I own two Heritage guitars, a 1998 H150-CM which was factory-equipped with a Nashville bridge and a zinc stop tailpiece, as well as Seymour Duncan 59's. I bought it second-hand from the dealer who had a special run made and their customer traded it in. It was also fretted with 6100 wire and no nibs. Possibly done by prior owner, but they look factory to me.
I swapped the zinc tail piece and Nashville bridge for Faber ABR and aluminum, and replaced the heavy Rotomatics with exact fit Gotoh tuners and lost enough weight to bring the whole thing nicely under 9lbs.
I have a 2001 H535, which I bought recently in near-mint condition. It came with the usual Schaller hardware and HRW pickups, the medium jumbo fretwire and nibs. I've tried a few combos of ABR bridge and tailpieces, including a Nashville, anylon saddle ABR, and a Faber tone-lock ABR. I have an aluminum stop bar on it. I couldn't lock the Faber tail on, since the stud holes are a bit too shallow on this particular 535.
Honestly, I can't say any of the bridges were ground-breakingly different in tone.

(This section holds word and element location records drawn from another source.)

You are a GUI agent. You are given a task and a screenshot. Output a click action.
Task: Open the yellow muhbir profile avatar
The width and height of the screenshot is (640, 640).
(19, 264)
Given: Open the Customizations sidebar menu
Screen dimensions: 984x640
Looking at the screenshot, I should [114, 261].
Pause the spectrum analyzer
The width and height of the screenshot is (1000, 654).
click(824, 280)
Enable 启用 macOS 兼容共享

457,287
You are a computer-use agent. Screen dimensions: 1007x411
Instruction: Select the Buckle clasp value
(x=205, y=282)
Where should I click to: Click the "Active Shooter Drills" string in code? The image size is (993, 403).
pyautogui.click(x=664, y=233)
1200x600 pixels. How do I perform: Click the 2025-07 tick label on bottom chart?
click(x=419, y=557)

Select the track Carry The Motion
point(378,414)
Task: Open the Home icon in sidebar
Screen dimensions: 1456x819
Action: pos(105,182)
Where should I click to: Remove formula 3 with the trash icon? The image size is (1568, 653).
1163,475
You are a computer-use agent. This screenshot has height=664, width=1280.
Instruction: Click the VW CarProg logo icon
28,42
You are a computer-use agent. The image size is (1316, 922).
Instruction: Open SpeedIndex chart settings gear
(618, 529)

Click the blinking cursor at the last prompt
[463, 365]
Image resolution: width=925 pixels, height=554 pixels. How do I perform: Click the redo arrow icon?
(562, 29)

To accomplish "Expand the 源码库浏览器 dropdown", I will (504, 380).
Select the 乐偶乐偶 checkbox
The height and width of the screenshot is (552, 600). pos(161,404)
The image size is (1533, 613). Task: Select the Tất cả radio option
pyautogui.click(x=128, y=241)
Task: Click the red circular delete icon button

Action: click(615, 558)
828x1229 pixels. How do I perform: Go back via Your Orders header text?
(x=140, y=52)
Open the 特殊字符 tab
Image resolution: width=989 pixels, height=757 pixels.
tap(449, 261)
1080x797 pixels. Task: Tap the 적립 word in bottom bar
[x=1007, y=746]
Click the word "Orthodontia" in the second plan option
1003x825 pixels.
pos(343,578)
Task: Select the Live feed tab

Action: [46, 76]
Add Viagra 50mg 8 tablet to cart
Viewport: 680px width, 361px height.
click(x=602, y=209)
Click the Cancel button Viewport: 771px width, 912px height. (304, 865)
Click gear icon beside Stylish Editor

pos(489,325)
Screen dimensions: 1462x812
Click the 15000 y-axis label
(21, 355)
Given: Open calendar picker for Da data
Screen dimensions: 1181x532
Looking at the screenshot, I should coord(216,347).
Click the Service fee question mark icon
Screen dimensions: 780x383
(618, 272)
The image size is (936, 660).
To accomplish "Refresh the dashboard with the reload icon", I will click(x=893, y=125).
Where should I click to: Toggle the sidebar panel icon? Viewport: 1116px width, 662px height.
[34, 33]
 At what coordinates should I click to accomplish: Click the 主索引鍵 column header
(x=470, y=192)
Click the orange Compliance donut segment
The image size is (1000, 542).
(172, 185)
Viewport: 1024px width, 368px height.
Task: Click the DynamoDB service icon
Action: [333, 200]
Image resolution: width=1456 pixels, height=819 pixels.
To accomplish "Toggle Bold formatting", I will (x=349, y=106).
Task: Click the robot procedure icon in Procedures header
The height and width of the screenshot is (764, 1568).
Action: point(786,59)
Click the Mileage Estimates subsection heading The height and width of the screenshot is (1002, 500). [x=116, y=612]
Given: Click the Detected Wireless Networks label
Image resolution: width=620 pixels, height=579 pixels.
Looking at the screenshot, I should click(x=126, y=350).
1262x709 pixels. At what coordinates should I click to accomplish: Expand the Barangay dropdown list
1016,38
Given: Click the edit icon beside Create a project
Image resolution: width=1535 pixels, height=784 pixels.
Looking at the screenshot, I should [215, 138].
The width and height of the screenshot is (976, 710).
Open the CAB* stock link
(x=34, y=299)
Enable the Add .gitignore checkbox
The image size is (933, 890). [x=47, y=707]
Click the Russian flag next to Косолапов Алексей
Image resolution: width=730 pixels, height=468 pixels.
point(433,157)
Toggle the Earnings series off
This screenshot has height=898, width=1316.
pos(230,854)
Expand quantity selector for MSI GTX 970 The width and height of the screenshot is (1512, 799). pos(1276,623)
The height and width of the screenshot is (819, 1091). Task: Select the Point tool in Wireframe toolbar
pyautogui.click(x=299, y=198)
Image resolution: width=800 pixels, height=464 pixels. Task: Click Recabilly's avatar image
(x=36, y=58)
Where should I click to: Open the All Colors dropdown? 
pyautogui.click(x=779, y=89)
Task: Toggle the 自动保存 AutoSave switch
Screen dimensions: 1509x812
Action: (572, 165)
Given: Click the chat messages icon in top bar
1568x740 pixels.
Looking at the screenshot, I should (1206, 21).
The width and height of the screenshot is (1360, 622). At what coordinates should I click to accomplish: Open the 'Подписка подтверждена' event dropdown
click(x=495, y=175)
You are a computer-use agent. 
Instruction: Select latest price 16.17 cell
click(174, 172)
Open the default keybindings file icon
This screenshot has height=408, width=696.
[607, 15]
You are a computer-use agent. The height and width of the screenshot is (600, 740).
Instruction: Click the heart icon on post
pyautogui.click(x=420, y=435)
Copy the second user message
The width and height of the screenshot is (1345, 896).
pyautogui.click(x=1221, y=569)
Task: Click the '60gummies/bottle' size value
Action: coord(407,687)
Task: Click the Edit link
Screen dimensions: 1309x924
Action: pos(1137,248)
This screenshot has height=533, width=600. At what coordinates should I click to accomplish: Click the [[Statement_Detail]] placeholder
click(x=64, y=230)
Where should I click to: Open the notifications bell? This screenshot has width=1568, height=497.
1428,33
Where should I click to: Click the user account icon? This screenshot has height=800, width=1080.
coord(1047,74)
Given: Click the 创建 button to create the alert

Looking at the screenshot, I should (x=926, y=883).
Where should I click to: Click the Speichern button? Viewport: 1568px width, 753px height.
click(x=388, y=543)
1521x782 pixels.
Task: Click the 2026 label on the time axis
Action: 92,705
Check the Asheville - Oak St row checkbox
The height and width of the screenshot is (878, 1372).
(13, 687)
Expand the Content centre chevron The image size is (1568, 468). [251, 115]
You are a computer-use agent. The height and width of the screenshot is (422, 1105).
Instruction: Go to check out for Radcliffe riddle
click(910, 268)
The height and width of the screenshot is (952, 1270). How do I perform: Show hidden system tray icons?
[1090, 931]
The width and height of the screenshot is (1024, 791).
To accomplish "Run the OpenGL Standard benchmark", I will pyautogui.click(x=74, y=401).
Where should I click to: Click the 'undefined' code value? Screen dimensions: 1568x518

If anything, the tune-o-matic bridges are slightly brighter sounding, and a little bit off my target of getting more of that mid-range forward semi-hollow sound.
The nylon saddle ABR bridge really didn't sound materially different than the nashville, nor the metal saddle ABR.
I'm considering just putting the Schaller stuff back on it. Like I said, they're in near-mint condition. Kind of weird looking and not exactly what I'm used to. But I can certainly play them well enough.
I played a Collings I35-LC the other day. Holy cow, that thing sounded absolutely amazing. Totally nailed the tone. Collings uses the heavy zinc tail and ABR from Kluson of all things. Whatever they did with the wood though really hit the mark. Acoustically it instantly had that sound.